他不置可否,要不是突然有怪物搅乱现场,现在九州四人就该在考场外了。
只是为了避免死伤扩大,各校的顶尖战力必须保留。
监控室。
无数亮起的屏幕上,由竞争转为合作仅是一瞬间,在共同的敌人面前,年轻人们不会蠢到分不清局面。
消息很快被扩散出去,仅存的几个预言系都给出了相同的答案,因此不管作何想法,当盯着熟悉人脸的怪物用异能穿透自己的身体时,剧痛袭来,也该明白这不是自己的同伴。
更不可能是同类。
于是刀尖沾血,战争又或是令人恍惚的“自相残杀”
将整座学校破坏得面目全非。
温热的粘稠液体顺着指缝渗进去,宛如海绵一般,一张张年轻青涩的脸上吸满了鲜血,在异能与硝烟的碰撞里露出可能眼尾溅红的眼,里头在直面最真实的残酷下疯狂蜕变,变得坚毅冷静。
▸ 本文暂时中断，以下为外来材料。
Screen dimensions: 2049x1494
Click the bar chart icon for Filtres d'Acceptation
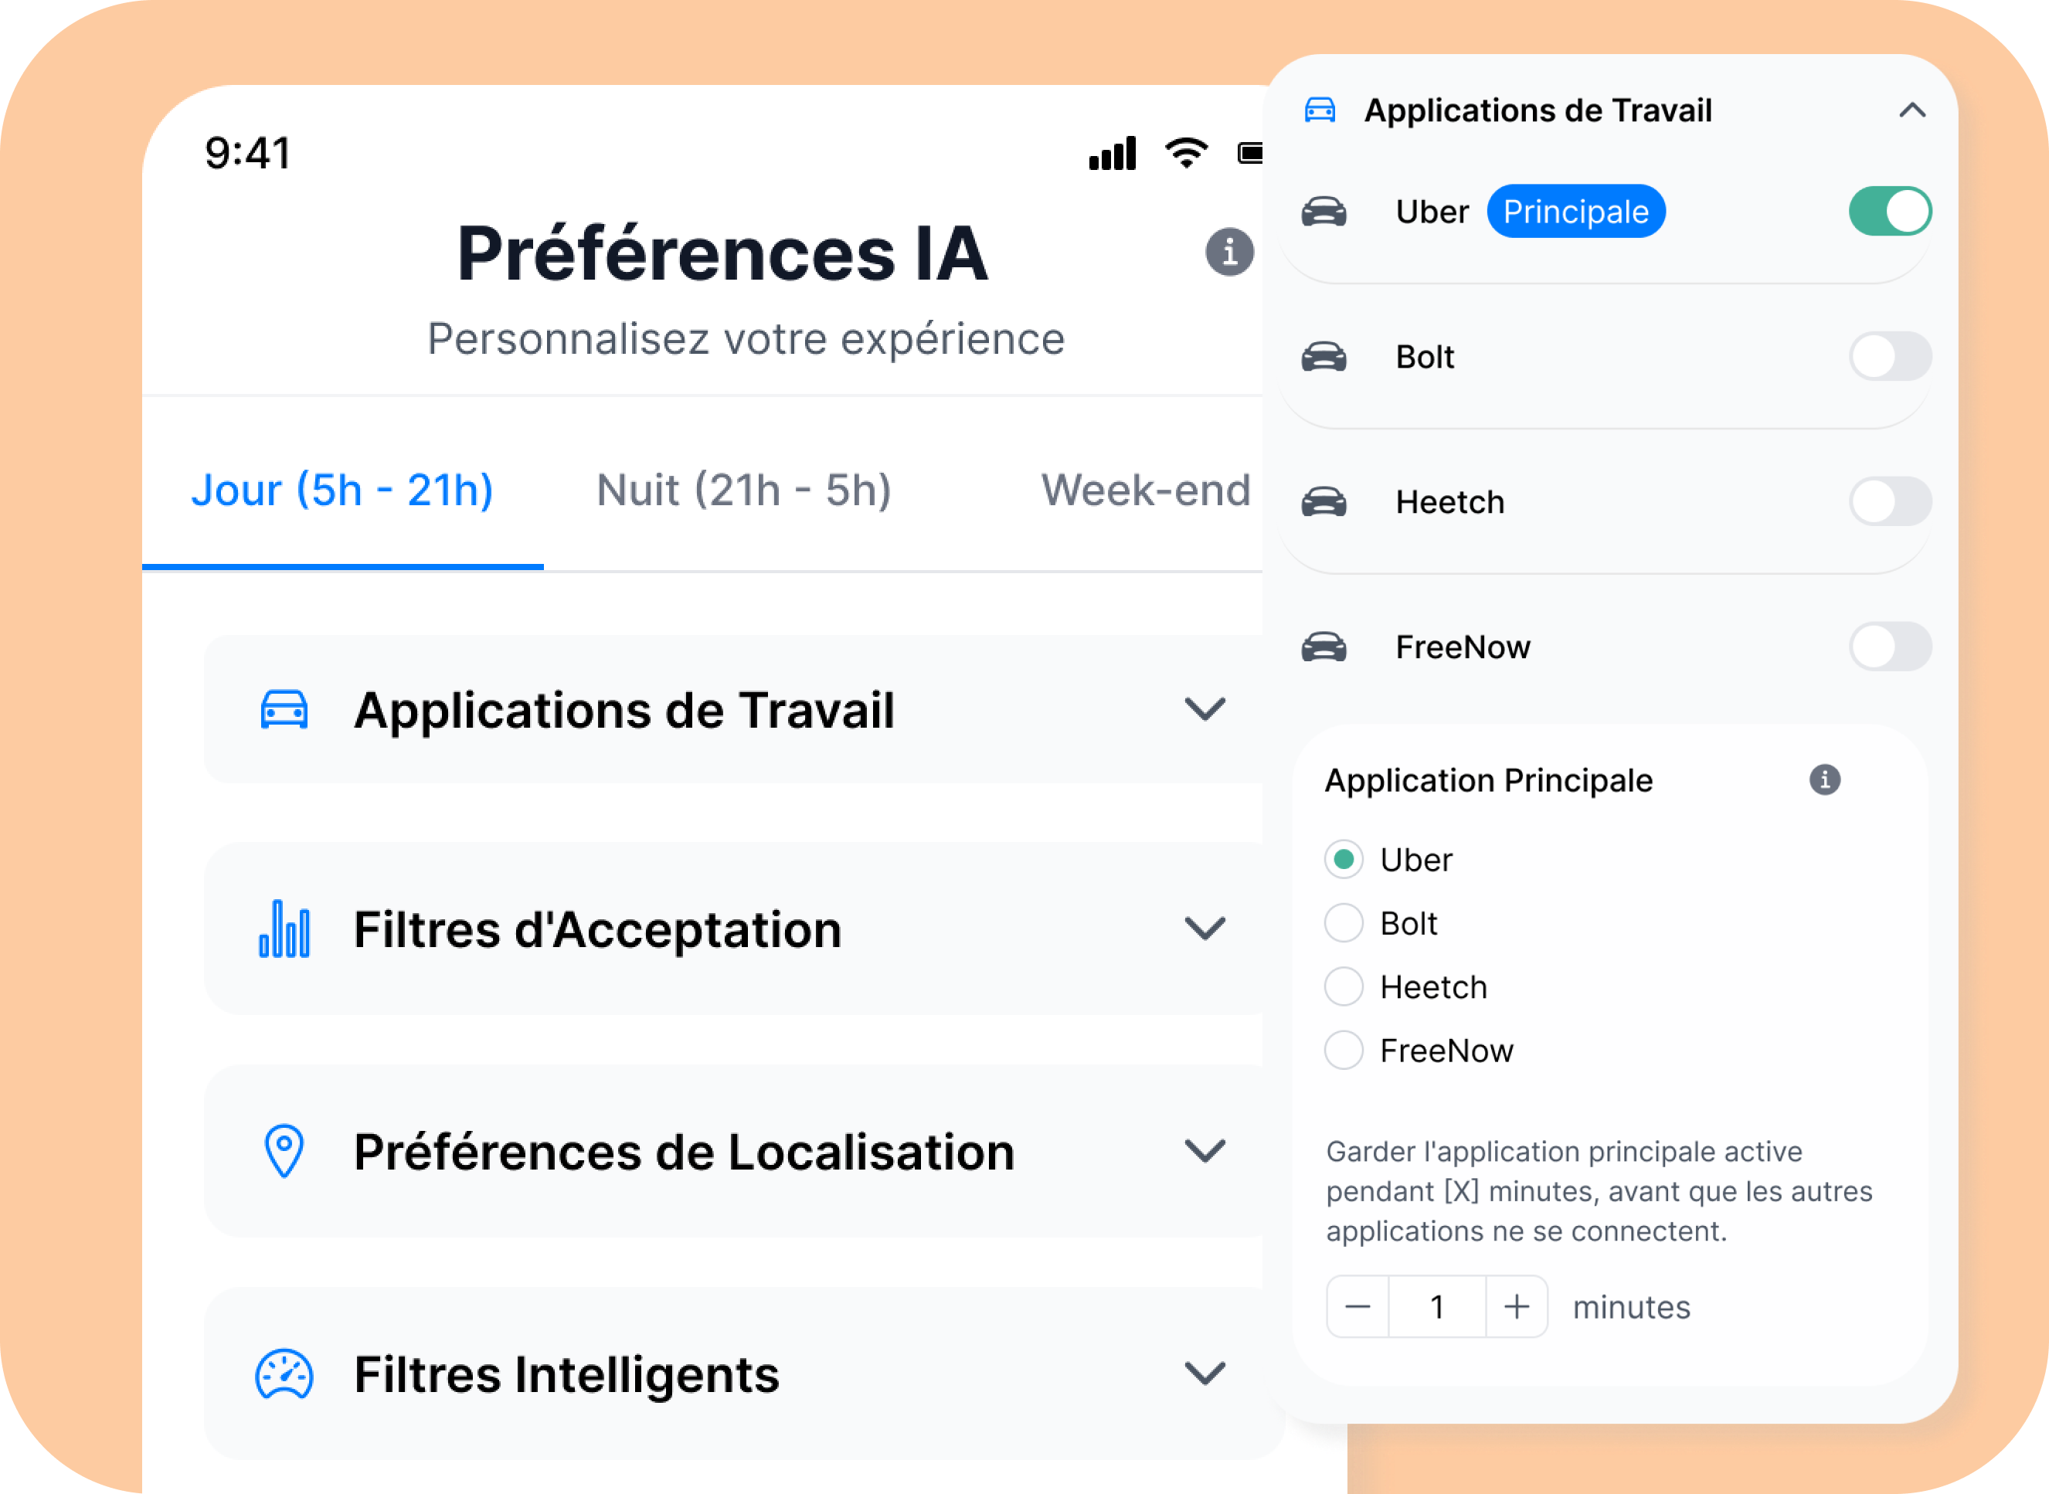(x=284, y=929)
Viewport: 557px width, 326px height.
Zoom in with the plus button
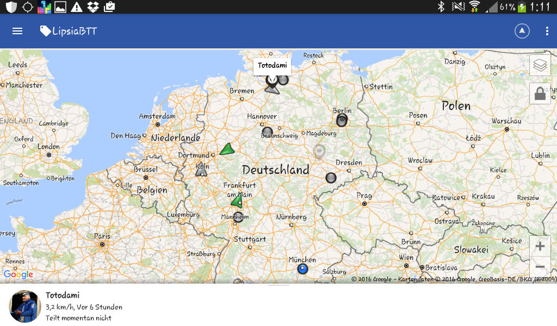pos(540,246)
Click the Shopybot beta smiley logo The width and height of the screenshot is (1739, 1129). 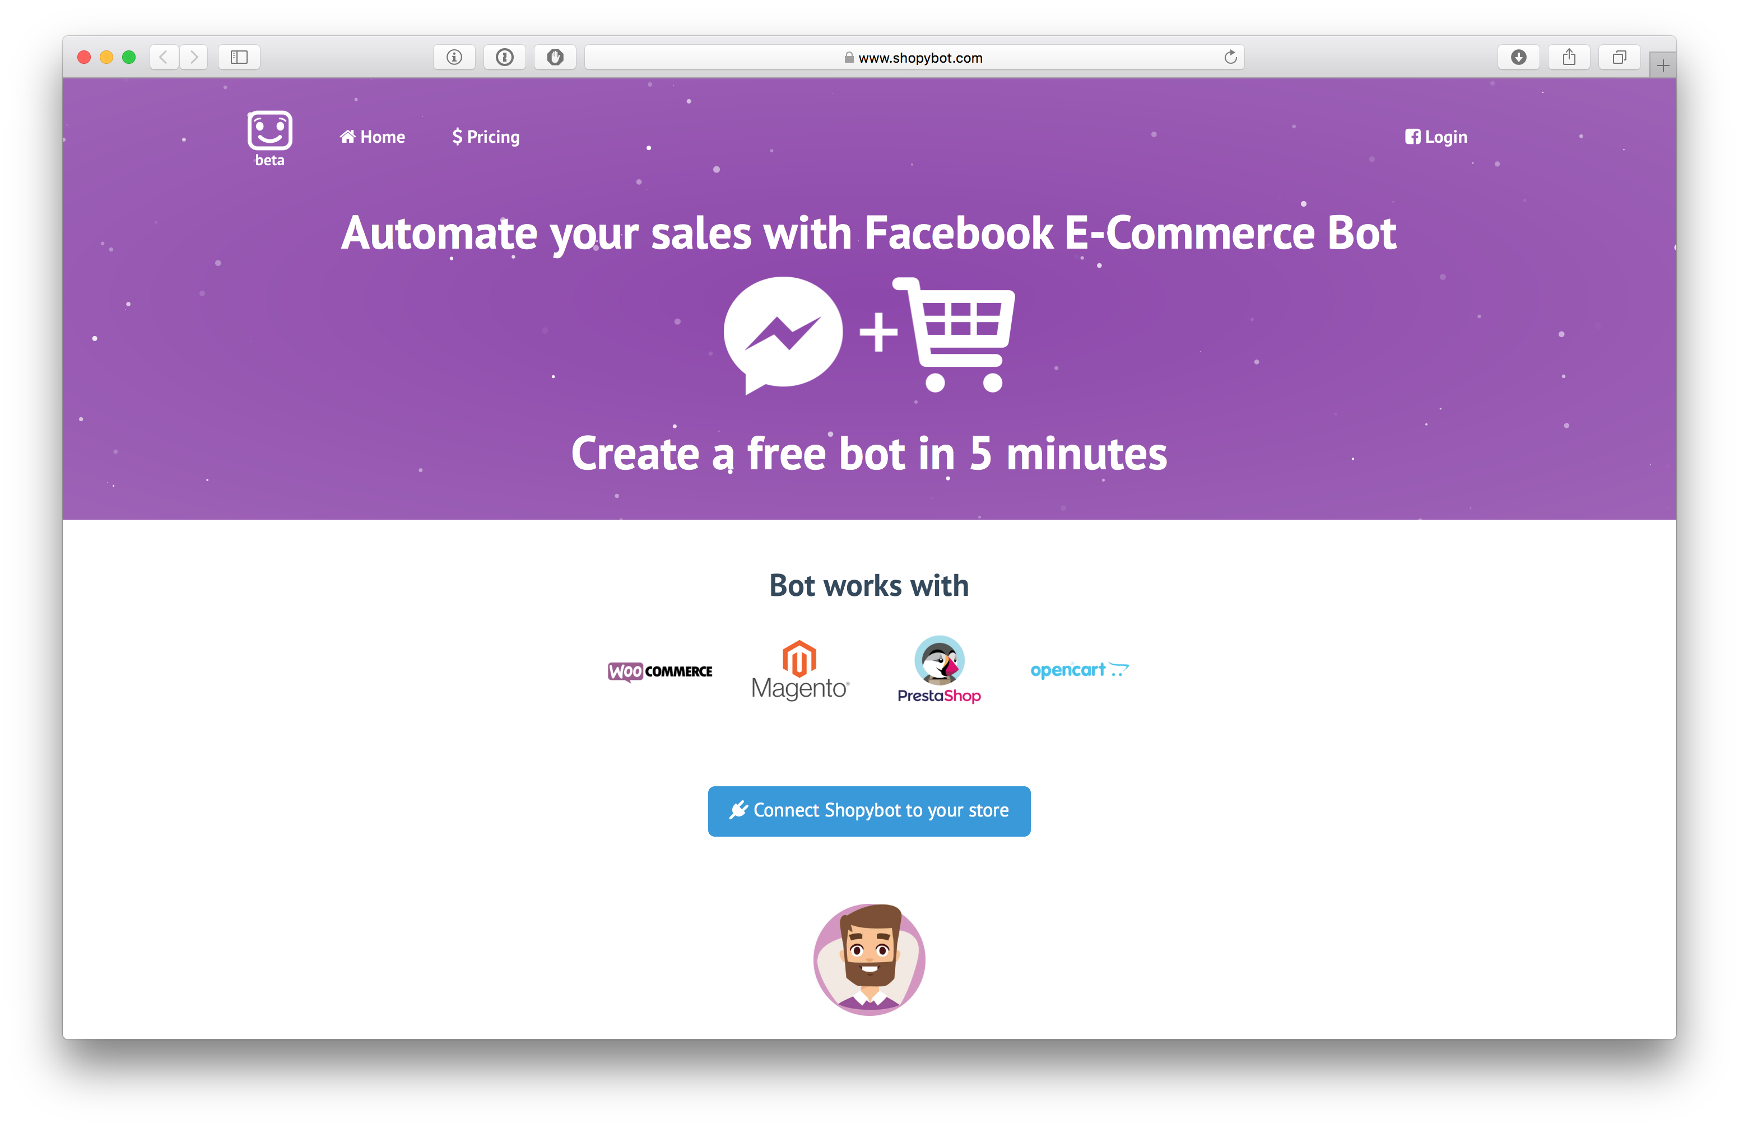pos(270,139)
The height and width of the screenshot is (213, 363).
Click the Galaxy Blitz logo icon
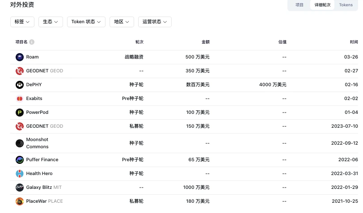point(19,188)
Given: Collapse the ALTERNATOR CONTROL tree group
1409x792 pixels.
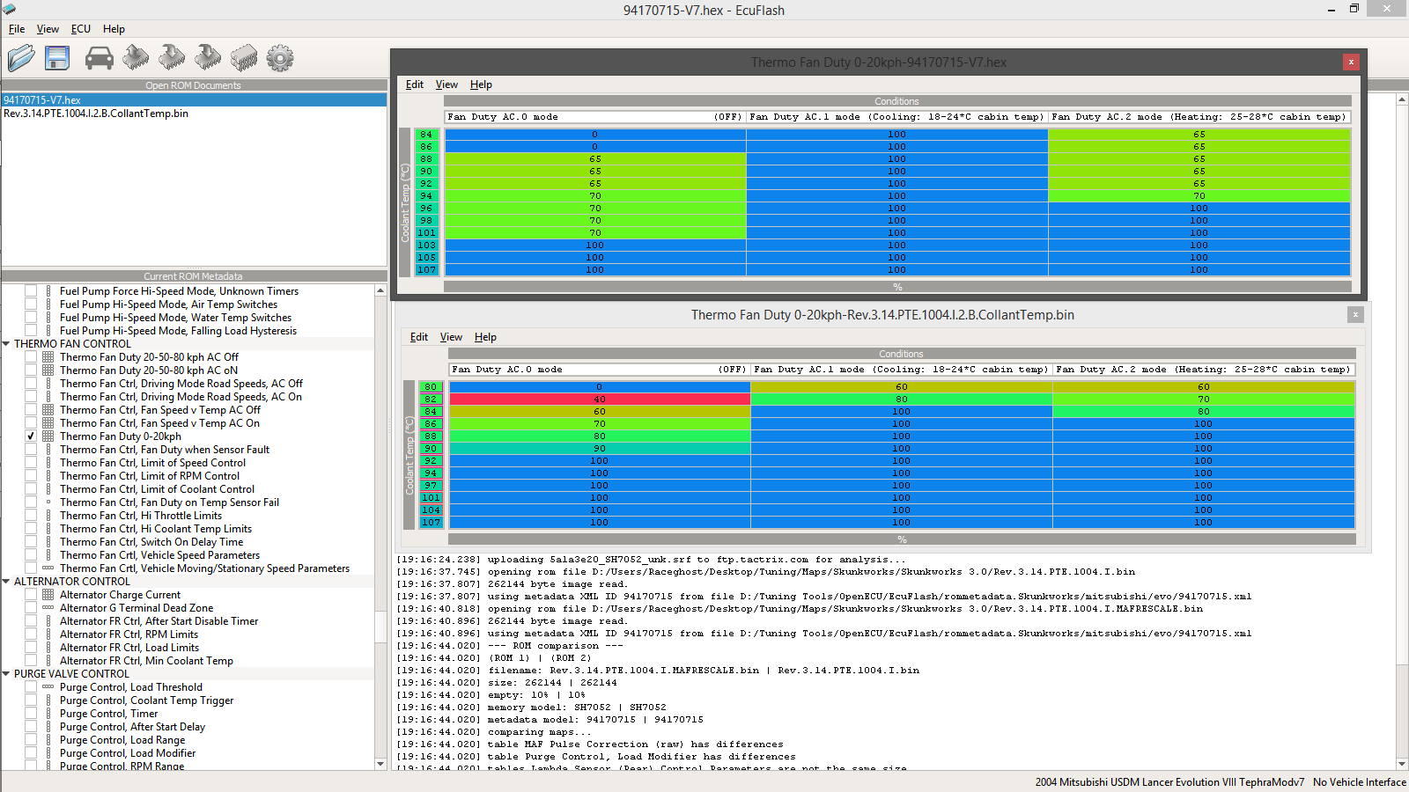Looking at the screenshot, I should (7, 582).
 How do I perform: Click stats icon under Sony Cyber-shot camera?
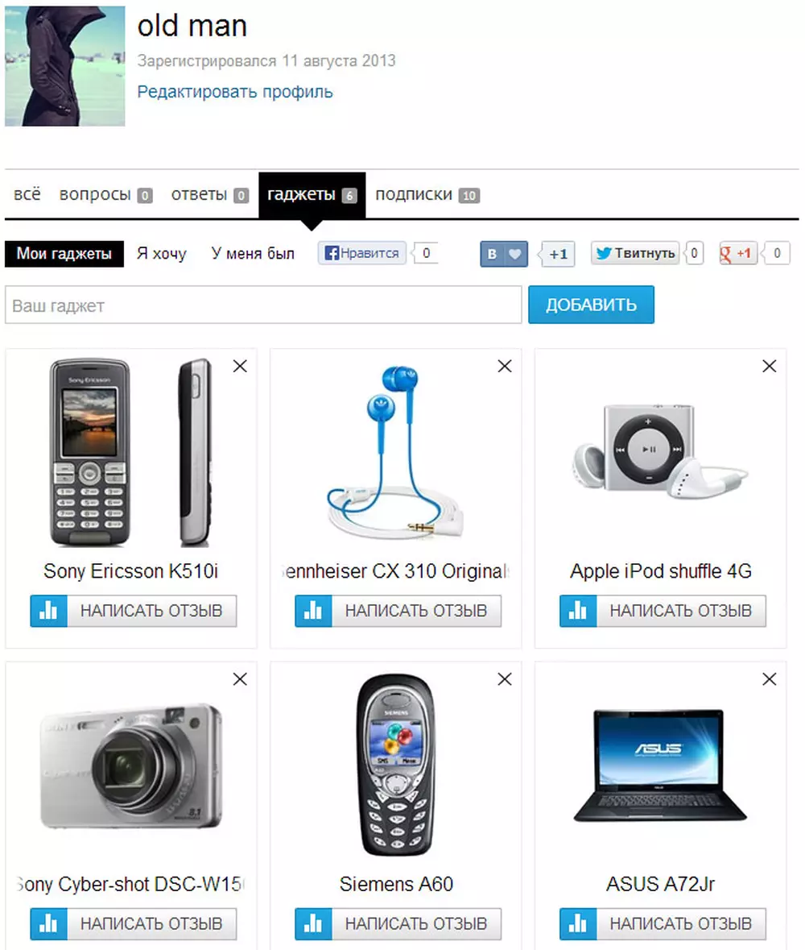click(x=49, y=923)
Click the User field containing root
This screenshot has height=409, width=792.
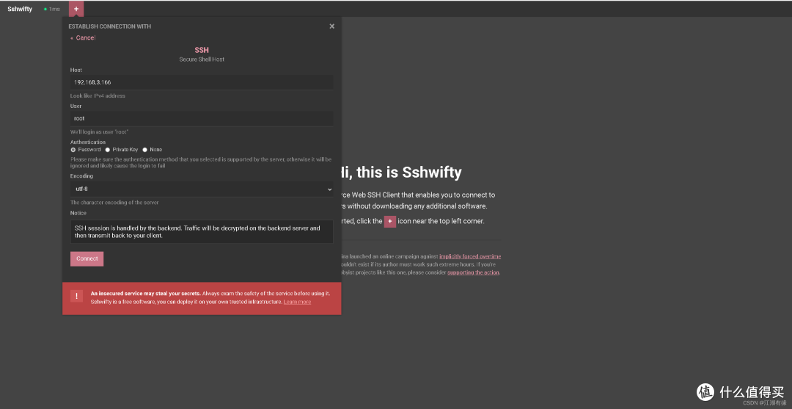202,118

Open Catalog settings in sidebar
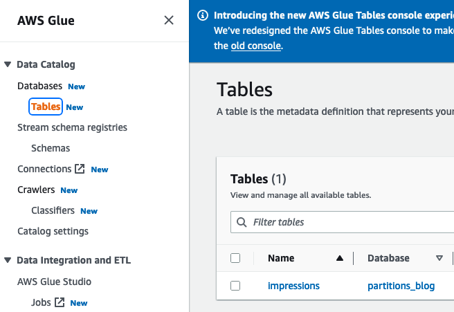(x=53, y=231)
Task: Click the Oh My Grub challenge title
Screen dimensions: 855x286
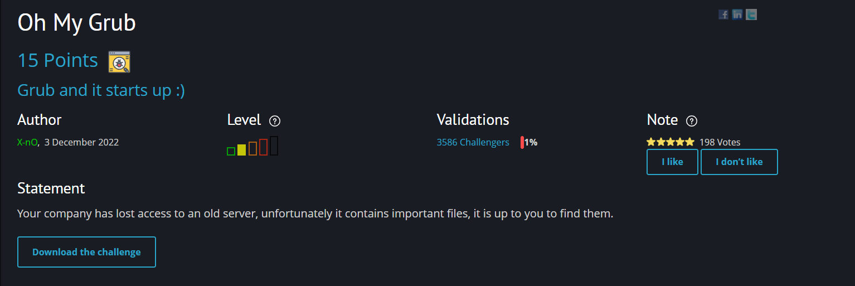Action: click(76, 23)
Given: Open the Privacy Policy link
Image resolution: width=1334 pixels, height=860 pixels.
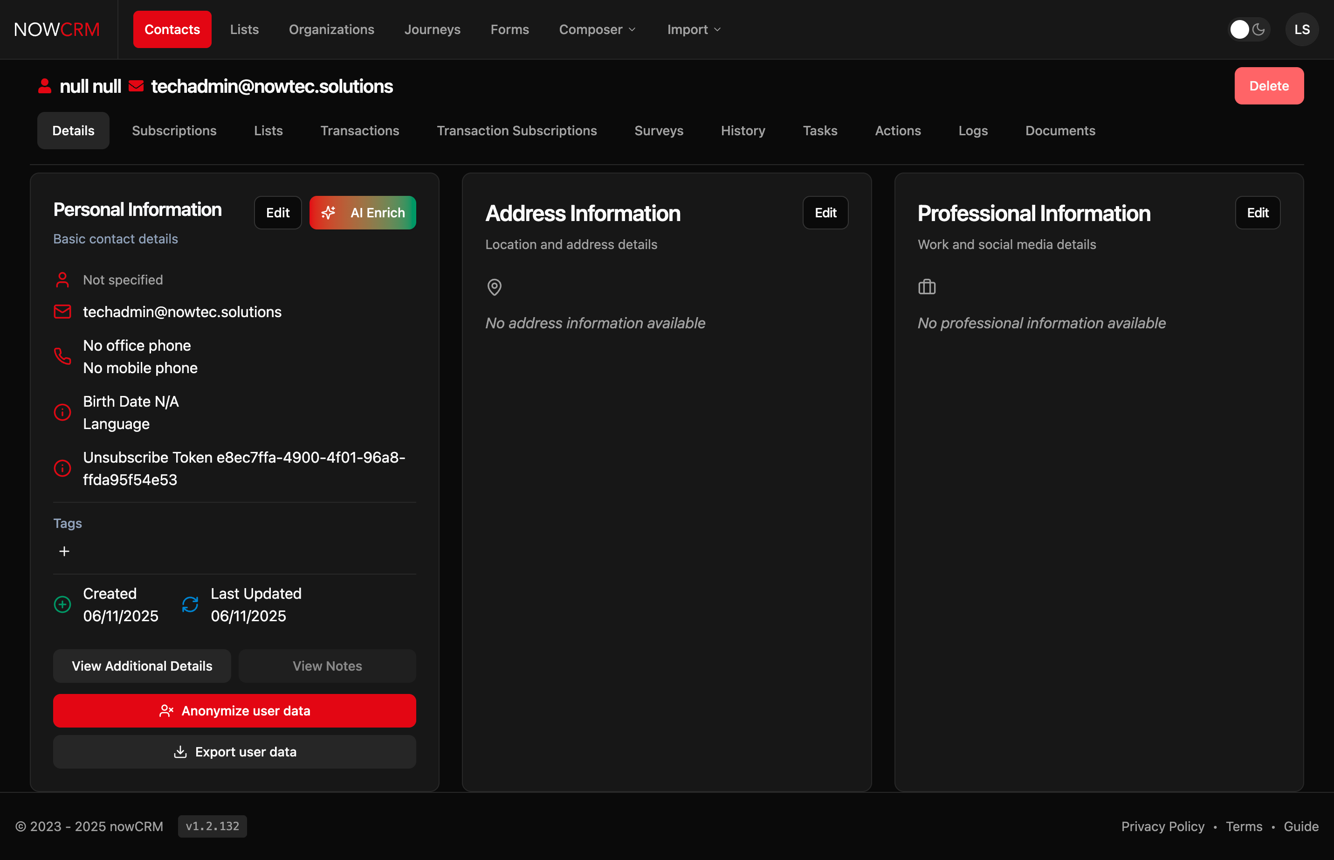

无数双不同颜色,倒映着不同灵魂的眼睛此刻溢满了相同的恨意。
对着脚下的土地,对着盘踞在世界外的【掠夺者】。
分身死去后直接消失在面前,并不会露出里面的本体,因此外面的人也无从得知自己是否真的把人救出来了,只是看着消失在眼前的身影,然后手环震动提示积分到账,接着,投入下一场战斗。
崩溃者不在少数。
熵点外,老师们脚不沾地接住一个个昏迷的彩色脑袋:“考试结束,辛苦了。”
……
局势暂时得到控制,没有继续恶化。
郁辞偏头将手上的纸递过去:“你知道这上面的东西吗?”
他透过窗户看到里面眼球充血,口吐白沫,却已经停不下来的人,对方面色青紫甚至隐隐泛着死气,黑板上写着一道追击问题,在男生倒下的同时空白处缓缓浮现出答案来。
不知道从哪个时间节点开始熵点中的怪谈便几乎消失了。
‘辞’就着郁辞的手扫了一眼,绷着脸看他,面无表情:“你觉得我该知道吗?”
他要是现在能看懂纸上莫名其妙的游戏,现在就该失去理智追杀郁辞了。
郁辞不认为自己的话有问题,反问:“不该吗?”
一低头一仰头,近距离下眼底清晰倒映出对方的模样,似有暗流汹涌。
“你是不是崩人设了。”
郁辞嘴角笑意晦涩不明,少年忽地偷袭伸手拍拍黑毛脑袋,惹得‘辞’甩开手无语后退了一步。
‘辞’穿着一身郁辞完全没穿过的熵点批校服,神情完全不像青春期的孩子,歪头淡淡说:“有吗。”
“唔。”
两人默契跳过这个话题。
“叮——!”
刺耳的铃声从广播中张牙舞爪地钻出来,郁辞看到走廊上的学生守则转变成“愿望游戏”
,如果将游戏规则一一对应,现在应该是最后一步:第十九步,完成逃课。
“嘻嘻。”
整座实验楼寂静一瞬后骤然晃动起来,广播里孩子们的笑声灌耳,不、不对,是整个熵点都在晃动。
显然,这种情况用不着思考刚刚的铃声到底是下课铃还是上课铃了。
“失败品应该被代谢!”
“长大!放我出去!”
郁辞抓住‘辞’往旁边躲开,头顶老旧的灯管掉落,炸在地上将瓷砖击出蛛网般的痕迹。